━━━ Input material
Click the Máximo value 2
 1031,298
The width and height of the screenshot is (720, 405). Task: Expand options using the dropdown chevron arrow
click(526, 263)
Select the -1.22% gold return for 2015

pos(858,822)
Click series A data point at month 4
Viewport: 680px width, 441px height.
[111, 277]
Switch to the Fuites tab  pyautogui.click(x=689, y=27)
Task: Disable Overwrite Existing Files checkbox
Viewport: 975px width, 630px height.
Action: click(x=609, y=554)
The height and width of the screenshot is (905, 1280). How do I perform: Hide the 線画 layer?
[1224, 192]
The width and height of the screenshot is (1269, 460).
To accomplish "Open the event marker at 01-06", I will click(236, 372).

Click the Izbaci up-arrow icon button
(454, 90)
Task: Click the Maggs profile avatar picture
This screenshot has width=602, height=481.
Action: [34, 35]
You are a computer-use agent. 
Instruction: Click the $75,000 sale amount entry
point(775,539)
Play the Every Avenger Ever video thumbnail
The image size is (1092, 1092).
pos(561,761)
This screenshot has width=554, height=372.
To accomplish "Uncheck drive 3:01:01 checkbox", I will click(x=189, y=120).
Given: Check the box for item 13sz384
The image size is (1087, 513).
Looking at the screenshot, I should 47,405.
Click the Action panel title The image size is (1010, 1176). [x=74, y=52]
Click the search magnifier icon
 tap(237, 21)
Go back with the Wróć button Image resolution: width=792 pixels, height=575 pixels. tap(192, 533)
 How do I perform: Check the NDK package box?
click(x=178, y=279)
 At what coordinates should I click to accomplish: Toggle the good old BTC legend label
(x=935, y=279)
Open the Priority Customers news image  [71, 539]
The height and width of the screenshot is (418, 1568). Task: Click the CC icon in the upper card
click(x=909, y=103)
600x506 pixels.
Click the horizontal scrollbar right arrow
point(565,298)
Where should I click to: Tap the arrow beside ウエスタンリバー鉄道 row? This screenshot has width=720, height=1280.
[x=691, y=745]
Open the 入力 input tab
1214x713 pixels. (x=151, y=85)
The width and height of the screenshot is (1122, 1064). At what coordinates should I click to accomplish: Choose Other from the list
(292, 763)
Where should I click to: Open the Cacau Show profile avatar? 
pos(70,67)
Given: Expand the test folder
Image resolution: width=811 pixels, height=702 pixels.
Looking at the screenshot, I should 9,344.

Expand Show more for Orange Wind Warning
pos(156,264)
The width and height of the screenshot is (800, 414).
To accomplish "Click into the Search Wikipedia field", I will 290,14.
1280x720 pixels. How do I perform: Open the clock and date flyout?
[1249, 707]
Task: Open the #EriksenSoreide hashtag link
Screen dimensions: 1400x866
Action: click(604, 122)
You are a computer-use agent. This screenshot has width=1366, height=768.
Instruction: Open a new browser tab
━━━━━━
What you are asked to do:
Reproduce each entry in the listing character for character.

Response to the task:
Click the Máximo value 2
 1031,298
The width and height of the screenshot is (720, 405). Task: Expand options using the dropdown chevron arrow
click(526, 263)
Select the -1.22% gold return for 2015

pos(858,822)
Click series A data point at month 4
Viewport: 680px width, 441px height.
[111, 277]
Switch to the Fuites tab  pyautogui.click(x=689, y=27)
Task: Disable Overwrite Existing Files checkbox
Viewport: 975px width, 630px height.
Action: click(x=609, y=554)
The height and width of the screenshot is (905, 1280). How do I perform: Hide the 線画 layer?
[1224, 192]
The width and height of the screenshot is (1269, 460).
To accomplish "Open the event marker at 01-06", I will click(236, 372).

Click the Izbaci up-arrow icon button
(454, 90)
Task: Click the Maggs profile avatar picture
This screenshot has width=602, height=481.
Action: [34, 35]
You are a computer-use agent. 
Instruction: Click the $75,000 sale amount entry
point(775,539)
Play the Every Avenger Ever video thumbnail
The image size is (1092, 1092).
pos(561,761)
This screenshot has width=554, height=372.
To accomplish "Uncheck drive 3:01:01 checkbox", I will click(x=189, y=120).
Given: Check the box for item 13sz384
The image size is (1087, 513).
Looking at the screenshot, I should 47,405.
Click the Action panel title The image size is (1010, 1176). [x=74, y=52]
Click the search magnifier icon
 tap(237, 21)
Go back with the Wróć button Image resolution: width=792 pixels, height=575 pixels. tap(192, 533)
 How do I perform: Check the NDK package box?
click(x=178, y=279)
 At what coordinates should I click to accomplish: Toggle the good old BTC legend label
(x=935, y=279)
Open the Priority Customers news image  [71, 539]
The height and width of the screenshot is (418, 1568). Task: Click the CC icon in the upper card
click(x=909, y=103)
600x506 pixels.
Click the horizontal scrollbar right arrow
point(565,298)
Where should I click to: Tap the arrow beside ウエスタンリバー鉄道 row? This screenshot has width=720, height=1280.
[x=691, y=745]
Open the 入力 input tab
1214x713 pixels. (x=151, y=85)
The width and height of the screenshot is (1122, 1064). At what coordinates should I click to accomplish: Choose Other from the list
(292, 763)
Where should I click to: Open the Cacau Show profile avatar? 
pos(70,67)
Given: Expand the test folder
Image resolution: width=811 pixels, height=702 pixels.
Looking at the screenshot, I should 9,344.

Expand Show more for Orange Wind Warning
pos(156,264)
The width and height of the screenshot is (800, 414).
To accomplish "Click into the Search Wikipedia field", I will 290,14.
1280x720 pixels. How do I perform: Open the clock and date flyout?
[1249, 707]
Task: Open the #EriksenSoreide hashtag link
Screen dimensions: 1400x866
Action: click(604, 122)
You are a computer-use agent. This screenshot has width=1366, height=768.
Instruction: Open a new browser tab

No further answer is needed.